Teks Bacaan →
B. Metodologi Penelitian
Teori yang digunakan dalam pengkajian ini adalah teori Sintaksis struktural, yakni
mengenai struktur sintaksis, yang mencakup masalah fungsi, kategori, dan peran
sintaksis (Chaer, 2007:206). Hal ini dilakukan, guna memudahkan mengkaji
struktur kalimat tidak bermarkah dan kalimat bermarkah. Selain itu, penelitian
ini menggunakan pendekatan kualitatif, dengan berupa kata-kata. Pendekatan ini
menguraikan dan mendeskripsikan tipe dari kalimat tidak bermarkah dan
bermarkah. Dengan menggunakan sumber data yang diperoleh dari teks cerpen “Bola” karangan bapak I Gusti Ngurah
Putu Wijaya yang diterbitkan di Koran Kompas, pada Tahun 2010. Yang menggunakan
bahasa Indonesia. Untuk menganalisis struktur kalimat bermarkah dengan kalimat
tidak bermarkah, maka pada tahap pengumpulan data digunakan metode simak dan
teknik catat. Selanjutnya tahap analisis data, digunakan metode deskritip
analitik, kemudian pada tahap penyajian hasil analisis data, digunakan metode
informal yang perumusannya dengan menggunakan kata-kata biasa, serta
menggunakan metode formal dengan menggunakan angka-angka yang terkait dengan
presentase sebagai tolak ukur frekuensi penggunaan kalimat tidak bermarkah dan
bermarkah dalam bahasa Indonesia pada cerpen “Bola”.
C.
Analisis
1.
Struktur
Kalimat Tidak Bermarkah dan Bermarkah
1.1 Struktur Kalimat Tidak Bermarkah
Kalimat
tidak bermarkah merupakan kalimat deklaratif yang mengandung pernyataan positif
dengan berpola subjek dan diikuti oleh predikat. Pada pengkajian terhadapt teks
cerpen “Bola”, ditemukan pola struktur kalimat tidak bermarkah dalam lima tipe,
yaitu (1) SV, (2) SVO, (3) SVA, (4) SVC, dan (5) SVOA.

Rincian Soal →
Menurut teks bacaan di atas:
(a) Metode dan teknik apa yang digunakan pada tahap pengumpulan data?
(b) Di koran apa dan pada tahun berapa cerpen "Bola" diterbitkan?
(c) Dalam berapa tipe pola struktur kalimat tidak bermarkah ditemukan pada cerpen "Bola"?

Bahan Sumber →

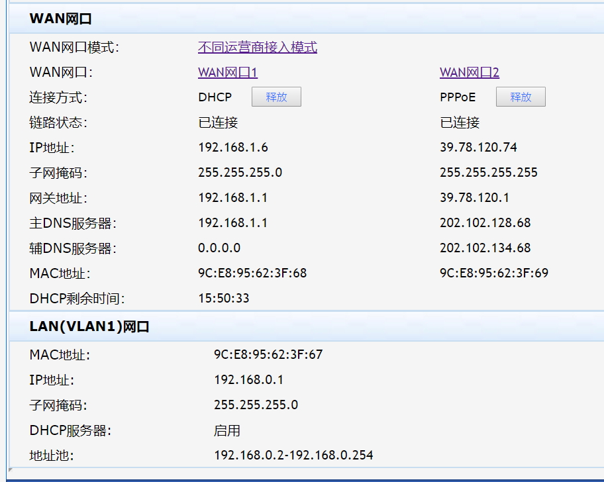
Task: Click the LAN(VLAN1)网口 section header
Action: [89, 327]
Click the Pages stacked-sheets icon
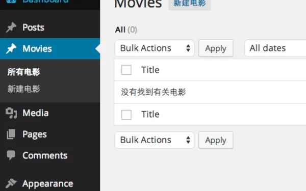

Jawaban Latihan →
(a) Metode simak dan teknik catat.
(b) Di Koran Kompas, pada tahun 2010.
(c) Lima tipe, yaitu SV, SVO, SVA, SVC, dan SVOA.